## Written request:
Copy out the records below without any changes, beginning with the line that contains "At what coordinates should I click to accomplish: Open a" and going on through the line that contains "Looking at the screenshot, I should 98,126.". Include both of those lines and nothing outside that span.

## Input rows:
——

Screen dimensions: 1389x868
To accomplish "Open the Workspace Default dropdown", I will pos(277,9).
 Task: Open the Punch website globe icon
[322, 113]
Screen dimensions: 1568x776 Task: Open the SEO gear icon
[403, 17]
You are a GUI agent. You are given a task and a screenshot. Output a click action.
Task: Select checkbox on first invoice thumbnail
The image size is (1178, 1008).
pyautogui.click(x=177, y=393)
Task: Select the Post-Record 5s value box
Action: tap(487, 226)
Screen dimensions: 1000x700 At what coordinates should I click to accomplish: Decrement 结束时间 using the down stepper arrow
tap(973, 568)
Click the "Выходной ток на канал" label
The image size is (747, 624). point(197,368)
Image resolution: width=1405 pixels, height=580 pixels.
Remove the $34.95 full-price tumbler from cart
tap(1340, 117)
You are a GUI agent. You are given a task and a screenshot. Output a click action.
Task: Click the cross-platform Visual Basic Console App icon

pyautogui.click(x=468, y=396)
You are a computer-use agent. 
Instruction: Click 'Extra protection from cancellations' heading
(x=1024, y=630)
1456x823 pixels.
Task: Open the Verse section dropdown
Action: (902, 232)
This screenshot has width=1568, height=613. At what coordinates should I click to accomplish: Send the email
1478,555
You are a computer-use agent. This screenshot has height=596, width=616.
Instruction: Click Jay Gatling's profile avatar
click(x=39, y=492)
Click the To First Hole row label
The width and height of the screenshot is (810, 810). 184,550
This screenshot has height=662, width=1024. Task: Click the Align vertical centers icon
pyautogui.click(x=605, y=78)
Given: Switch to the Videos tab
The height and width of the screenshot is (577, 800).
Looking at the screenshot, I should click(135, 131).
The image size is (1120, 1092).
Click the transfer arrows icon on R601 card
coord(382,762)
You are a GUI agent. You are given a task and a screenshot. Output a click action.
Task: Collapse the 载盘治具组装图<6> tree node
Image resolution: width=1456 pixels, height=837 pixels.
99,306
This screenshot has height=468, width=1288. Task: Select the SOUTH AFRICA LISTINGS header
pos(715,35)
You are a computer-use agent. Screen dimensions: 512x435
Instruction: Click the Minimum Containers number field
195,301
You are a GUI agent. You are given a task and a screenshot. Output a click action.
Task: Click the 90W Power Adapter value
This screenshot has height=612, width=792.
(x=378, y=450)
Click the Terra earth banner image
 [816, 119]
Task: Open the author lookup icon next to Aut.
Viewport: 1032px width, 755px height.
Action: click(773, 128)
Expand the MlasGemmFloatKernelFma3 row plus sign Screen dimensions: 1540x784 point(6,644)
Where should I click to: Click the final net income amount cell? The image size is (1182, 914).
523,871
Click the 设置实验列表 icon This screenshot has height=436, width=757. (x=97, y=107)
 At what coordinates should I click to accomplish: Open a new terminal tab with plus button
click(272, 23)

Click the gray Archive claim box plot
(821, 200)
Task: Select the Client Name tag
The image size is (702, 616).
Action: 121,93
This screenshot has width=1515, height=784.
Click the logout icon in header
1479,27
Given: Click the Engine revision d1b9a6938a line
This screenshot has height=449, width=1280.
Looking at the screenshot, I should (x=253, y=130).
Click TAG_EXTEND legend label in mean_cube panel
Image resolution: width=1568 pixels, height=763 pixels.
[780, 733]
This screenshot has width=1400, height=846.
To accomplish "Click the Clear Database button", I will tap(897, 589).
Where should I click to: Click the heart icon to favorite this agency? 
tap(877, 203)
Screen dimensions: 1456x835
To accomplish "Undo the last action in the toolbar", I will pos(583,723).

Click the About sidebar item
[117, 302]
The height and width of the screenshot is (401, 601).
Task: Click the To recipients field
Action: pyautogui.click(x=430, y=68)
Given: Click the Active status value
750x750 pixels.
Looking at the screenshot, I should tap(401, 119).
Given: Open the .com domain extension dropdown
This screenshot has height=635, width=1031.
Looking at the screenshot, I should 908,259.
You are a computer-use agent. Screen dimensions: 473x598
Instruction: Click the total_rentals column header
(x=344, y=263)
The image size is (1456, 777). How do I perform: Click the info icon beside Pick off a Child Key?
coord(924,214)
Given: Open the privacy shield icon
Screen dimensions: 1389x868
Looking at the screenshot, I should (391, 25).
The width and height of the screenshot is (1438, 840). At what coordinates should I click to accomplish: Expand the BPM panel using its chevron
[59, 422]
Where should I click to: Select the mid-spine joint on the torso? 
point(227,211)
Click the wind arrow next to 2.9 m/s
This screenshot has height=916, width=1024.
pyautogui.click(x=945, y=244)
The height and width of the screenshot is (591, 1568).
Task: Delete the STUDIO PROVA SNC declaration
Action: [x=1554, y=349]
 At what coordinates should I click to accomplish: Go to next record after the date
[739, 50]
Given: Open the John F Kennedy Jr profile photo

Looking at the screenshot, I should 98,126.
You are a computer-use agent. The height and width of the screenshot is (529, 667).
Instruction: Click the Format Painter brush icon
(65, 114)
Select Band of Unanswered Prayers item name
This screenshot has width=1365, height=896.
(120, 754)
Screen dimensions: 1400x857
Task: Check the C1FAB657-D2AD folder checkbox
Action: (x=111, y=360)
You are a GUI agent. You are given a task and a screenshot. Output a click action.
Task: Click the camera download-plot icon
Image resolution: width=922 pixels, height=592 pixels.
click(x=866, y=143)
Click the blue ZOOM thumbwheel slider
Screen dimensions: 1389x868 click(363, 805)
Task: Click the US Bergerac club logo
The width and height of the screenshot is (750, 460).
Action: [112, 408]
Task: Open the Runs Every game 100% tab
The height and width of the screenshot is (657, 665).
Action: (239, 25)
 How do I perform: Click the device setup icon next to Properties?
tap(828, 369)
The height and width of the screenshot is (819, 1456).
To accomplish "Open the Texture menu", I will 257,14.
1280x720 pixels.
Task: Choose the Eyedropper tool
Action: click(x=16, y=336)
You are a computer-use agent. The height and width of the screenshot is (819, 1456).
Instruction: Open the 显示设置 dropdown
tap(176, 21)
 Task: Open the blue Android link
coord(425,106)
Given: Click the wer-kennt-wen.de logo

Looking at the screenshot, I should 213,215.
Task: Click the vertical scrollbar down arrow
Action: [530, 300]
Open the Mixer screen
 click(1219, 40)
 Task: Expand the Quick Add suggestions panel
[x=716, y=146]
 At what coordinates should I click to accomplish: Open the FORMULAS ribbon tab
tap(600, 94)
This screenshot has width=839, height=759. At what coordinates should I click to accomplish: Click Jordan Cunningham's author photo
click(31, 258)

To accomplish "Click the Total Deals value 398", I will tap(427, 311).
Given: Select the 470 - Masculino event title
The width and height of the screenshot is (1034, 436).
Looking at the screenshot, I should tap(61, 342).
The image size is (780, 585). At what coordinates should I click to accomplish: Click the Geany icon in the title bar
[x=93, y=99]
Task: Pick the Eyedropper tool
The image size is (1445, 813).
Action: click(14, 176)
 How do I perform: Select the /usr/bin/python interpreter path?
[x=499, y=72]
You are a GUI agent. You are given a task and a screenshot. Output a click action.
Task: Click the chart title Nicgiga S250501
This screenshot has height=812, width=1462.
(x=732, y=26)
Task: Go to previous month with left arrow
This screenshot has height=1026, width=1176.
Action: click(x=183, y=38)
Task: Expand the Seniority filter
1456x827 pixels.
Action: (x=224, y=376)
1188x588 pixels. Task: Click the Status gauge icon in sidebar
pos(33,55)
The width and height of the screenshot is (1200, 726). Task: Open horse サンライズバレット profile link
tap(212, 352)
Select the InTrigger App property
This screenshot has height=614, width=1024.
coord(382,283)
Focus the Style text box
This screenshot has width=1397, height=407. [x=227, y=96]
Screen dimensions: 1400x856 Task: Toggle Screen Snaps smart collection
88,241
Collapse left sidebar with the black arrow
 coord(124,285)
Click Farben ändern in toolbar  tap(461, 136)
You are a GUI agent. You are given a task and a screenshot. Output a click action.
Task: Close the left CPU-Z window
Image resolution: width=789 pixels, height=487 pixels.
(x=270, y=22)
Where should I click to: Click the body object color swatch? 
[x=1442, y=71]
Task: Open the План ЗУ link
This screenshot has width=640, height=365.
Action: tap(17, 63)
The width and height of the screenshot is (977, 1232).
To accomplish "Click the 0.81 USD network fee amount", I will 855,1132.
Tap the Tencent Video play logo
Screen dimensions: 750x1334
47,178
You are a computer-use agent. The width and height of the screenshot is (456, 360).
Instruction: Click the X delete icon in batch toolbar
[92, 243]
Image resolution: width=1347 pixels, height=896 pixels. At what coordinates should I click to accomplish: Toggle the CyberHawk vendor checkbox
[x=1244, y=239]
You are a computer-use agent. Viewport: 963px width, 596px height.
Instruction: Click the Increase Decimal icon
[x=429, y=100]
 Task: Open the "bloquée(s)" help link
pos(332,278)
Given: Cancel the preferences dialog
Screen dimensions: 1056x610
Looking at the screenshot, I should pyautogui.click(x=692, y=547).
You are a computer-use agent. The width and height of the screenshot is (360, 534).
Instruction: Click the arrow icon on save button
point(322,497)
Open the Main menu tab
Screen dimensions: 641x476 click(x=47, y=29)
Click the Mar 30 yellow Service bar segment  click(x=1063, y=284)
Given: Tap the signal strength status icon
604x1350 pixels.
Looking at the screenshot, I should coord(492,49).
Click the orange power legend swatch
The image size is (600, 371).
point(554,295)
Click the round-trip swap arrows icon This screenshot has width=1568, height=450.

——

## Correct output:
 At what coordinates should I click to accomplish: Open a new terminal tab with plus button
click(272, 23)

Click the gray Archive claim box plot
(821, 200)
Task: Select the Client Name tag
The image size is (702, 616).
Action: 121,93
This screenshot has width=1515, height=784.
Click the logout icon in header
1479,27
Given: Click the Engine revision d1b9a6938a line
This screenshot has height=449, width=1280.
Looking at the screenshot, I should (x=253, y=130).
Click TAG_EXTEND legend label in mean_cube panel
Image resolution: width=1568 pixels, height=763 pixels.
[780, 733]
This screenshot has width=1400, height=846.
To accomplish "Click the Clear Database button", I will tap(897, 589).
Where should I click to: Click the heart icon to favorite this agency? 
tap(877, 203)
Screen dimensions: 1456x835
To accomplish "Undo the last action in the toolbar", I will pos(583,723).

Click the About sidebar item
[117, 302]
The height and width of the screenshot is (401, 601).
Task: Click the To recipients field
Action: pyautogui.click(x=430, y=68)
Given: Click the Active status value
750x750 pixels.
Looking at the screenshot, I should tap(401, 119).
Given: Open the .com domain extension dropdown
This screenshot has height=635, width=1031.
Looking at the screenshot, I should 908,259.
You are a computer-use agent. Screen dimensions: 473x598
Instruction: Click the total_rentals column header
(x=344, y=263)
The image size is (1456, 777). How do I perform: Click the info icon beside Pick off a Child Key?
coord(924,214)
Given: Open the privacy shield icon
Screen dimensions: 1389x868
Looking at the screenshot, I should (391, 25).
The width and height of the screenshot is (1438, 840). At what coordinates should I click to accomplish: Expand the BPM panel using its chevron
[59, 422]
Where should I click to: Select the mid-spine joint on the torso? 
point(227,211)
Click the wind arrow next to 2.9 m/s
This screenshot has height=916, width=1024.
pyautogui.click(x=945, y=244)
The height and width of the screenshot is (591, 1568).
Task: Delete the STUDIO PROVA SNC declaration
Action: [x=1554, y=349]
 At what coordinates should I click to accomplish: Go to next record after the date
[739, 50]
Given: Open the John F Kennedy Jr profile photo

Looking at the screenshot, I should 98,126.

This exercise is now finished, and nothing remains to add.